Demolition cost of burned building given
Estimates range from $145K to $254K
GLOVERSVILLE — The Common Council on Tuesday reviewed proposals from two contractors to demolish and remove debris from the former JBF Industries tannery property that was severely damaged by fire on Feb. 10.
Fire broke out at the abandoned warehouse at 41 W. 11th Ave. around 7:30 a.m. Feb. 10. City firefighters, assisted by other area fire units, spent most of the day getting the fire under control. No one was hurt fighting the blaze.
The Gloversville Police Department, in conjunction with the Gloversville Fire Department, the Fulton County Office of Emergency Management, and the state Office of Fire Prevention and Control, have been investigating what they called a “suspicious” fire that started sometime in the early morning.
Arson has not been ruled out as a probable cause.
Gloversville Fire Chief Thomas Groff delivered the proposals for demolition to the Common Council that the city received in response to a published request. Groff said that he also emailed six or seven area contractors to notify them of the city’s request for proposals. The city received three responses, however, one contractor was not qualified to handle the asbestos that was identified on site prior to the fire.
The qualified proposals came from Dan’s Hauling & Demo of Wynantskill for a total cost of $253,625 and Pereene Contracting of Amsterdam for a total cost of $144,625.
The demolition would include about four to five structures that were involved in the fire and were left unstable. The main tannery, physical plant and water treatment facilities would be included in the demolition. Three undamaged buildings would remain in tact on site.
City Attorney Anthony Casale pointed out to the council that the difference between the bids is about $110,000.
One factor contributing to the large price difference is the estimated tonnage of debris that will be removed from the site. Dan’s Hauling estimated 1,750 tons of debris would be removed while Pereene estimated the amount at 1,200 tons. This figure factors into the other itemized estimates provided in the proposals.
“It’s really an arbitrary guess, because they’re just looking at a pile and trying to figure out from rudimentary judgment what it could be,” Groff said. “Both of them were scratching their heads, because there is quite a big mess.”
Additionally, Dan’s Hauling estimated county tipping fees at $43,750, air monitoring costs of $21,875, contractor’s fees of $188,000 and six to eight weeks for site cleanup. Pereene estimated $30,000 for county tipping fees, $15,625 for air monitoring, $99,000 for contracting and five weeks for cleanup.
The Fulton County Board of Supervisors voted to reduce landfill tipping fees during the Feb. 12 meeting from $75 per ton fee to $25 per ton for demolition debris from the site of the fire, that fee reduction was factored into the proposals.
Fourth Ward Councilman Steven Smith and First Ward Councilwoman Marcia Weiss questioned what figures could change if the council approved one of the proposals.
According to Groff the amounts and fees surrounding tonnage and air monitoring could change. The cost of air monitoring due to the presence of asbestos on site is $625 per day. Groff said that the timeline and the contracting fees included in the proposals would remain the same.

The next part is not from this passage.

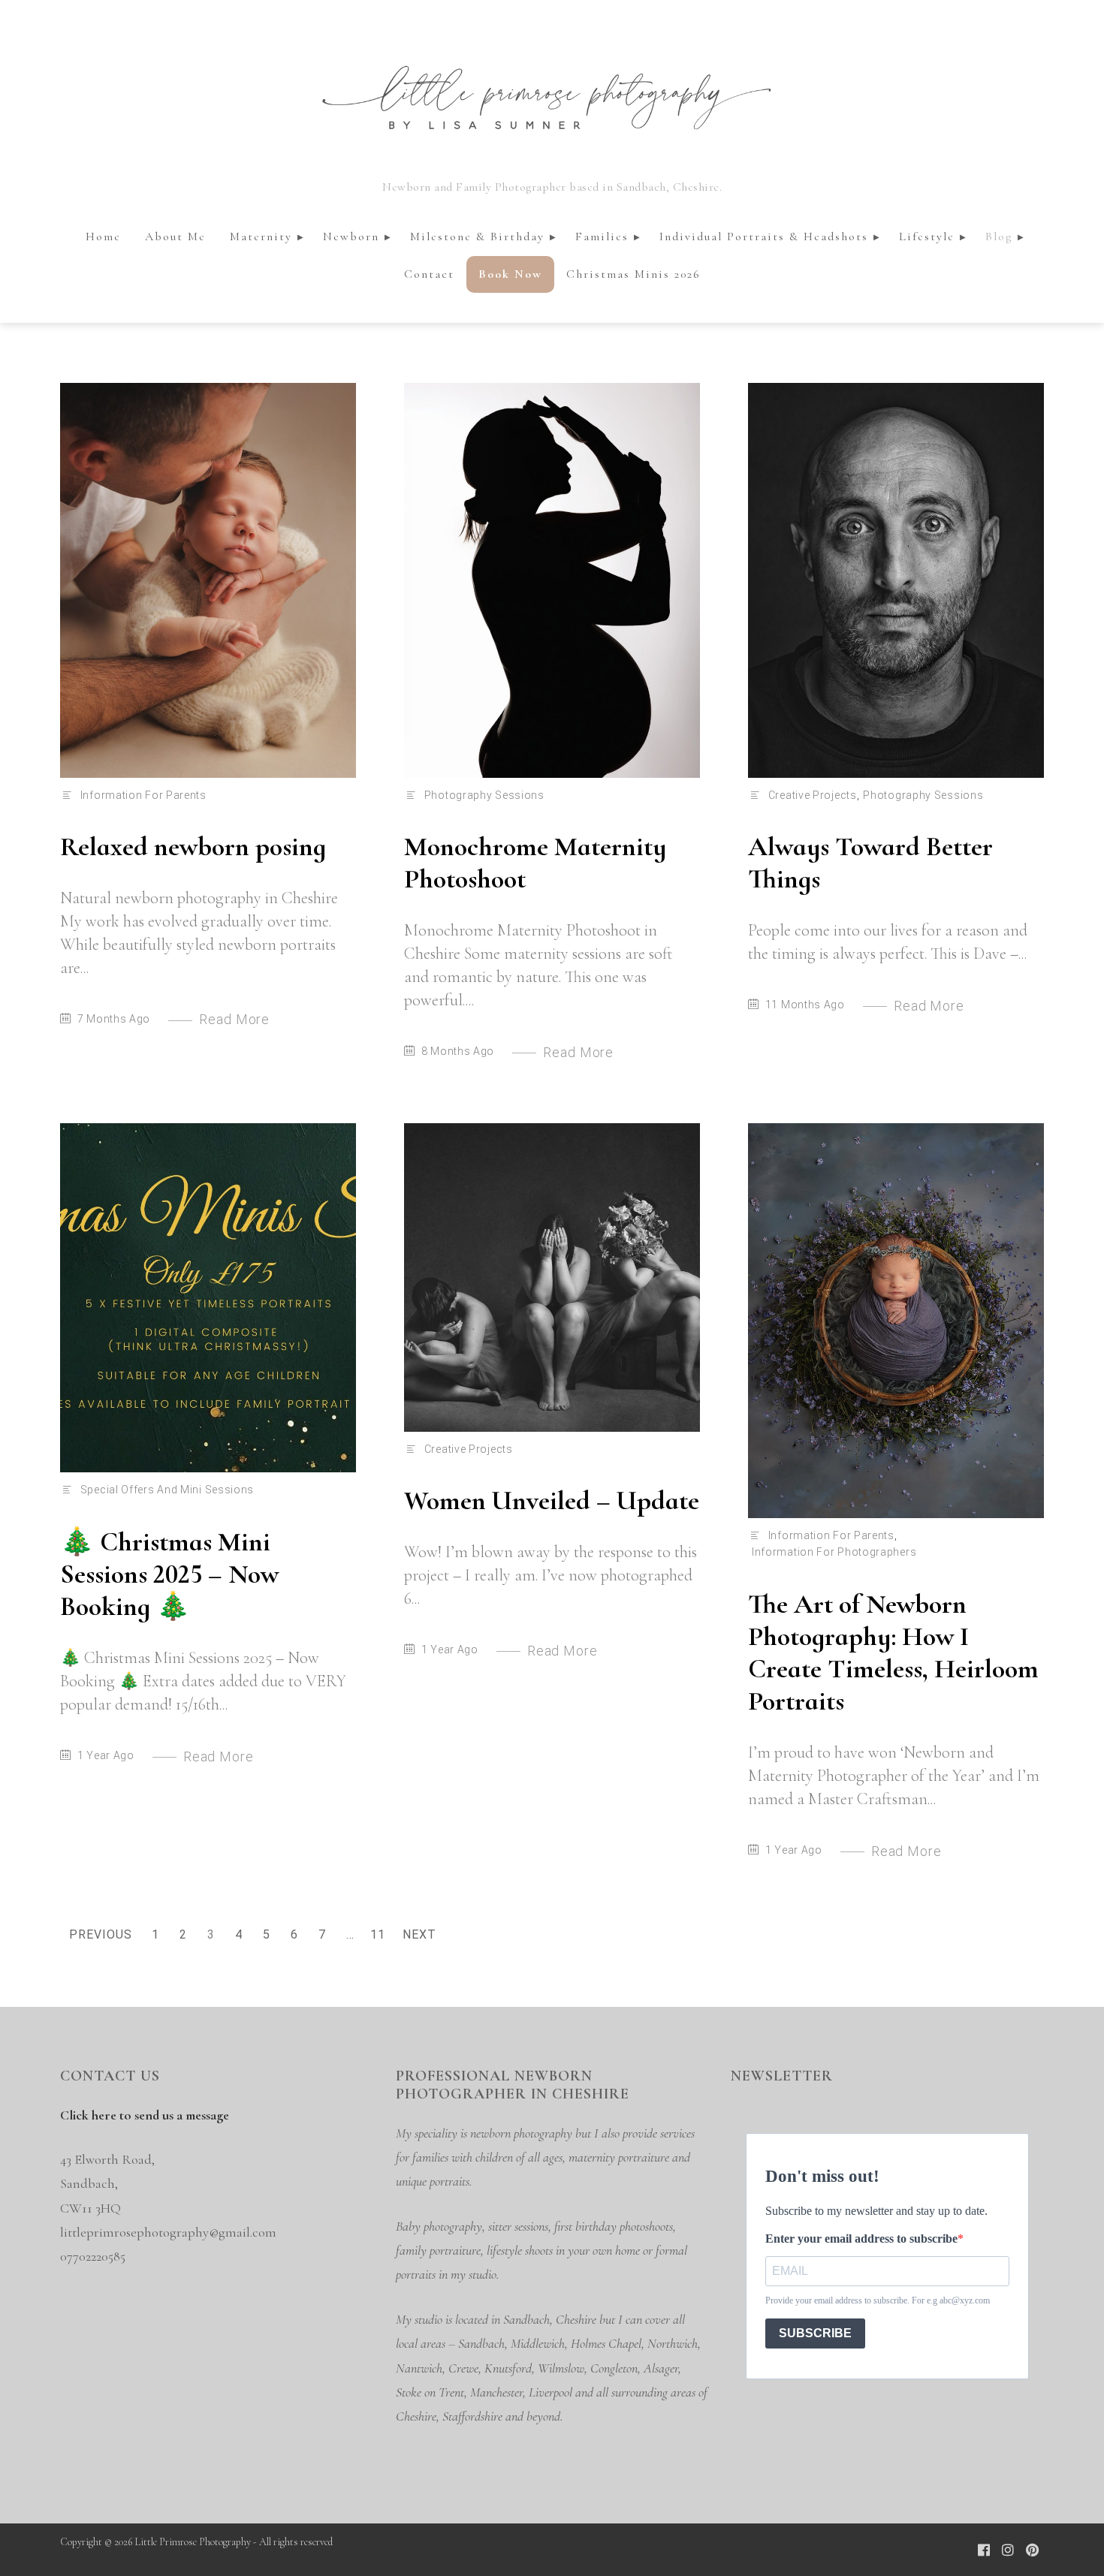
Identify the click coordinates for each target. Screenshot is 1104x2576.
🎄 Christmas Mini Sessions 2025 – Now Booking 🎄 (169, 1574)
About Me (175, 236)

“It looks like Pereene’s possibly, if we use the same numbers as Dan’s, would go up maybe $21,000 to $22,000,” Weiss said.
Groff noted that Pereene has done demolition work in the city before and has all of the necessary certifications.
Also included in the proposals was an additional estimate for demolishing another building on site that was partially collapsed before last month’s fire and a three to four story stairwell that does not lead anywhere as the building it was attached to burned away. Dan’s Hauling estimated the cost of demolishing the additional structure at $7,500 and Pereene estimated the cost at $4,000.
Groff said that the council could decide if they wanted to add this service if they moved forward with the proposals.
When asked where the funds to cover the cost of demolition would come from, city Finance Commissioner Tammie Weiterschan said that there was about $25,000 in the budget for cleanup and the remainder would come from the city’s contingency budget. Weiterschan said that the contingency budget for 2018 is $375,000.
The council members noted that any expenditure of contingency funds would need to be replaced for the 2019 city budget. Sixth Ward Councilman Wrandy Siarkowski then asked if there was any possibility of the city recouping the cost of cleanup if the council decided to move forward with a proposal.
Casale said that the property was in an exempt status and the corporation had been dissolved. He noted that the city could make an effort to collect repayment for the cleanup, but he said that he would not make a comment in public “about the prospect of realizing any dollars from that effort.”
Third Ward Councilwoman Betsy Batchelor raised questions surrounding the council’s responsibility for the building.
“I would hesitate to throw any more money at it unless we have a clear line of ownership,” Batchelor said. “I’m not comfortable voting on what you’re suggesting until some of those questions are answered.”
The council members agreed that they had unresolved questions, Mayor Dayton King and Casale said that the discussion of ownership should be discussed in executive session.
“At the end of the of the day we have a building that burned, we still maintain control of the building and we have some cost figures of what it would cost to clean it up,” King said.
The council did not take action on the proposals during the meeting.